- _Written task_: Extend the following forum thread comparing D and Nim, carrying on from its last sentence.

## start Excerpt

Implementing a programming language in D: Lexical Analysis

landr0id · on Dec 28, 2015

Wow, perfect timing! I'm currently writing my first lexer/parser in D as well (http://github.com/landaire/hsc) for a Scheme-like language used in Halo 3. I found Rob Pike's talk on lexical scanning to be pretty useful (https://www.youtube.com/watch?v=HxaD_trXwRE) and I've modeled mine pretty heavily after the text/template lexer: https://golang.org/src/text/template/parse/lex.go.

dimgl · on Dec 28, 2015

I've never seen the D language before and I have to admit, it looks very elegant and has piqued my interest. Thanks for your post.

I'm wondering why you used D rather than Rust? Was it just that you were curious about the D language or is there something about Rust that you don't like?

jeremiep · on Dec 28, 2015

Out of all the modern systems level languages (D, Nim, Rust, Go), D is by far my favorite.

I recently came upon this post and couldn't agree more with it: https://www.quora.com/Which-language-has-the-brightest-futur...

dom96 · on Dec 29, 2015

I see that you mentioned Nim. Have you used it much? I would be interested to hear your thoughts on main features which makes D your favourite over Nim.

jeremiep · on Dec 29, 2015

I haven't looked at Nim in a while actually (it was still called Nimrod back then). But I want to say right away that Nim is a great language!

I prefer meta-programming in D as I don't get to think at the AST level; its practical in Lisp because the code is the AST, but everywhere else I like compile-time function evaluation better - it feels more natural. It's the same reason why I don't like template-Haskell.

D also has string mixins for the rare occasion when templates reach their limits. You get something akin to "eval" in javascript, but as a compile-time construct. Mixed with the other compile-time features of D (function evaluation, reading files, full reflection and more) it makes for the most powerful thing I know of after Lisp macros. I never have to write offline code analyzers and generators again!

I prefer interfacing with C in D because I don't get to mess with a FFI; I can copy/paste the C definitions in D, run a few Emacs macros and I'm good to go. (Although that's becoming a non-issue over time as more and more bindings are published!)

As far as I know (correct me if I'm wrong!) there's no way to declare pure functions in Nim. This is something I do all the time in D!

Nim has memory-safety only when using the GC while D has decoupled it from the allocation strategy. D's memory-safety is actually part of the type-system (as function annotations) and I absolutely love it!

That's about what comes to mind right now :)

Please note that these points merely makes D a better fit for my own use-cases, I'm also biased from knowing D a whole lot more than Nim, so take what I say with a grain of salt ;)

dom96 · on Dec 29, 2015

Interesting points. I personally consider Nim's metaprogramming to be the best there is, although I must admit that I have not tried D's yet. Let me try to give you some reasons why I love Nim (I'll try to touch on all the points you've made about D) :)

## end Excerpt
## start Raw data

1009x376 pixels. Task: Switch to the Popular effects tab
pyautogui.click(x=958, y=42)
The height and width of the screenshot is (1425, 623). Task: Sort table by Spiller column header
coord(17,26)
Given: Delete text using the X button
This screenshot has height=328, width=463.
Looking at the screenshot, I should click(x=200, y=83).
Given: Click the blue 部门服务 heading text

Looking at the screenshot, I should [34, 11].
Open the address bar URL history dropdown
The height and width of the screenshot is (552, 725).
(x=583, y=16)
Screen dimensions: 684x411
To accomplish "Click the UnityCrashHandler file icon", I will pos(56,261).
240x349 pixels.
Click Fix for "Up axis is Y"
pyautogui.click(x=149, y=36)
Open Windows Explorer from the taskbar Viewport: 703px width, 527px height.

## end Raw data

- _Result of this task_:
Nim includes templates (declarative metaprogramming), and macros (procedural metaprogramming). The latter gives you access to Nim's AST. Macros (and compile-time functions) are evaluated using Nim's VM. The VM supports the full language, with the exception of FFI, but you do get special compile-time functions for reading files and executing external processes at compile-time so it's already very powerful!

Nim compiles to C/C++ so interfacing with C (and C++) could not get easier. Have not tried writing a macro for my editor which converts a C definition into Nim, sounds like a fun thing to implement.

> As far as I know (correct me if I'm wrong!) there's no way to declare pure functions in Nim. This is something I do all the time in D!

By pure I assume you mean "side-effect free"? If so there is: http://nim-lang.org/docs/manual.html#pragmas-nosideeffect-pr...

> Nim has memory-safety only when using the GC while D has decoupled it from the allocation strategy. D's memory-safety is actually part of the type-system (as function annotations) and I absolutely love it!

Going to need to look into that. Sounds awesome!

In any case, you should definitely give Nim another chance. I can certainly say that I will do the same for D :) Thank you for taking the time to write this up!

jeremiep · on Dec 29, 2015

I wasn't aware of the distinction between templates and macros in Nim, it does indeed sound powerful.

I'm also glad to see Nim having purity, its incredibly hard to go back once you've tasted it!

The Emacs macros I mentioned aren't saved anywhere; the similarities in syntax between C and D makes it very straightforward to write dumb macros on-the-fly and forget them afterwards. For the most part D improves on C's syntax by fixing a lot of its shortcomings and the macros merely reflect that.

One example would be to convert "#define foo 1" into "foo = 1," to be put inside an enum declaration. Another would be to remove the DLL_EXPORT references (as D does not require them). The function definitions themselves barely change at all :)

One thing I'm also curious about are compilation times. My D program still compiles under 2-3 seconds even with recursive reflection of 100+ aggregate types, outputting meta-data and code for every single type and field (to handle serialization, generate on-screen editors, resolve dependency graphs and more). I haven't found any other systems language giving me this much power for this little compilation times.

This even includes transforming my regex expressions into D code during compilation so the regexes get the full power of the language's optimizer.

I'll definitely keep Nim in mind for my next pet project, right now I'm getting over 30k LoCs in my D project and really don't want to switch languages halfway through! :)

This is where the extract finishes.